Gene regulation of α4β2 nicotinic receptors: microarray analysis of nicotine‐induced receptor up‐regulation and anti‐inflammatory effects

Abstract

alpha4beta2 Nicotinic acetylcholine receptors play an important role in the reward pathways for nicotine. We investigated whether receptor up-regulation of alpha4beta2 nicotinic acetylcholine receptors involves expression changes for non-receptor genes. In a microarray analysis, 10 muM nicotine altered expression of 41 genes at 0.25, 1, 8 and 24 h in halpha4beta2 SH-EP1 cells.
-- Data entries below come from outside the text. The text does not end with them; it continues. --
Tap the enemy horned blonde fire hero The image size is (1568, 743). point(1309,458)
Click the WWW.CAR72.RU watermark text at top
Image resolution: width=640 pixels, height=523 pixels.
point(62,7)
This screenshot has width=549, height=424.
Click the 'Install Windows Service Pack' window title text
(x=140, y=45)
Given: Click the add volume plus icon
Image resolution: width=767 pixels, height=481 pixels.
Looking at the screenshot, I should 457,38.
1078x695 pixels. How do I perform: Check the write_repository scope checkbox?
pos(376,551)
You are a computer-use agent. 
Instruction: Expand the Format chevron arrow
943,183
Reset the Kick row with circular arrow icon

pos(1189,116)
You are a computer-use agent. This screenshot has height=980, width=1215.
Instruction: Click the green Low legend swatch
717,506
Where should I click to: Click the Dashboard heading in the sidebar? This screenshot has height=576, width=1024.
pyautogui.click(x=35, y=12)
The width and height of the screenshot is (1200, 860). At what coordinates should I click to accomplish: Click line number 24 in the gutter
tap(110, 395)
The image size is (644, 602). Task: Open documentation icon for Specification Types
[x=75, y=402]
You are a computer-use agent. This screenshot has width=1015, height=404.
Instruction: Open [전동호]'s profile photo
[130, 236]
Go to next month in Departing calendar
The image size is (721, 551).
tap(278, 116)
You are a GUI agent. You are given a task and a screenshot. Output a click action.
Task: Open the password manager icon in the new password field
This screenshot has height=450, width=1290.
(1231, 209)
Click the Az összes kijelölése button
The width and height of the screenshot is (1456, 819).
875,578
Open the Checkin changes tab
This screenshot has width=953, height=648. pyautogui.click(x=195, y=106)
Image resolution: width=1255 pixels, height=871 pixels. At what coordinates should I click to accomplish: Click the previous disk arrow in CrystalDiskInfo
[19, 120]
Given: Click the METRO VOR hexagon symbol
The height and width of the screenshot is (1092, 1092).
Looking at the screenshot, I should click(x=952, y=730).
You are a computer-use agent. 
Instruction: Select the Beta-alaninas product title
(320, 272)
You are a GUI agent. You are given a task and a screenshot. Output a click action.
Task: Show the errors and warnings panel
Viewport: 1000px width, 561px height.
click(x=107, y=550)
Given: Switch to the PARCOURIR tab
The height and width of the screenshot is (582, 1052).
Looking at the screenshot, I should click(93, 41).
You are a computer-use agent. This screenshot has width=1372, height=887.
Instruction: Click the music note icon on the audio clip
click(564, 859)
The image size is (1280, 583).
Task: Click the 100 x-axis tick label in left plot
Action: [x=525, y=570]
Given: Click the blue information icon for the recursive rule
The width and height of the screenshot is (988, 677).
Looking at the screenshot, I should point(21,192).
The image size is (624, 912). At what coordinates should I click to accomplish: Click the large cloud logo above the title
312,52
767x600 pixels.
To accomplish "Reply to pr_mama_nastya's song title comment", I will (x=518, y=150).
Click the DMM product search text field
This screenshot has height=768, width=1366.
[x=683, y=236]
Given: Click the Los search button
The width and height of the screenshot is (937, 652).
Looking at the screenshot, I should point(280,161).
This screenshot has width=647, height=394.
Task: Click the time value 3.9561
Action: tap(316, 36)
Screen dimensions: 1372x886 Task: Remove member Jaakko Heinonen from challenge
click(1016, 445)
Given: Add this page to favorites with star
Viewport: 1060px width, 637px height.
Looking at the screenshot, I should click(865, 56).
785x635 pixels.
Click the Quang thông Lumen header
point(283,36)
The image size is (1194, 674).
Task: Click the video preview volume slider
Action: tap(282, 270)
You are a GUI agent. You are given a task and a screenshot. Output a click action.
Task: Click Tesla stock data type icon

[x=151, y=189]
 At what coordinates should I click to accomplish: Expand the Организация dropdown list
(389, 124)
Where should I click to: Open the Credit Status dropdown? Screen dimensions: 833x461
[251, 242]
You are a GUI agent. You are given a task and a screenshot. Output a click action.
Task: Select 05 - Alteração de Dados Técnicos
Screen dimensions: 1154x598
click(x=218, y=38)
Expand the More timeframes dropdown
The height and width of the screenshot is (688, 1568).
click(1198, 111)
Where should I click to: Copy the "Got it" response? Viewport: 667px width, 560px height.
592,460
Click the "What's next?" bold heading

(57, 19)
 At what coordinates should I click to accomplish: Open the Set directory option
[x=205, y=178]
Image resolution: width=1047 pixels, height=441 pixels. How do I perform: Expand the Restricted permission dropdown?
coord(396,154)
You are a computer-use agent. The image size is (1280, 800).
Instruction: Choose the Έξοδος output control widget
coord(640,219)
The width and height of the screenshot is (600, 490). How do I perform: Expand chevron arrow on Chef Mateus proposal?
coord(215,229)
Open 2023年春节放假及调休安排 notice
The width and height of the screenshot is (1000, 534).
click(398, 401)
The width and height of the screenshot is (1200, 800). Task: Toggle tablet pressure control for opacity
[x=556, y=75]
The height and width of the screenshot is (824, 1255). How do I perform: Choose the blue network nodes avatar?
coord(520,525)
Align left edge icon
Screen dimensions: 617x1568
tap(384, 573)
The maximum number of gene changes occurred at 8 h, around the initial increase in (3)[H]-cytisine binding. Quantitative RT-PCR corroborated gene induction of endoplasmic reticulum proteins CRELD2, PDIA6, and HERPUD1, and suppression of the pro-inflammatory cytokines IL-1beta and IL-6. Nicotine suppresses IL-1beta and IL-6 expression at least in part by inhibiting NFkappaB activation. Antagonists dihydro-beta-erythroidine and mecamylamine blocked these nicotine-induced changes showing that receptor activation is required. Antagonists alone or in combination with nicotine suppressed CRELD2 message while increasing alpha4beta2 binding. Additionally, small interfering RNA knockdown of CRELD2 increased basal alpha4beta2 receptor expression, and antagonists decreased CRELD2 expression even in the absence of alpha4beta2 receptors. These data suggest that endoplasmic reticulum proteins such as CRELD2 can regulate alpha4beta2 expression, and may explain antagonist actions in nicotine-induced receptor up-regulation. Further, the unexpected finding that nicotine suppresses inflammatory cytokines suggests that nicotinic alpha4beta2 receptor activation promotes anti-inflammatory effects similar to alpha7 receptor activation.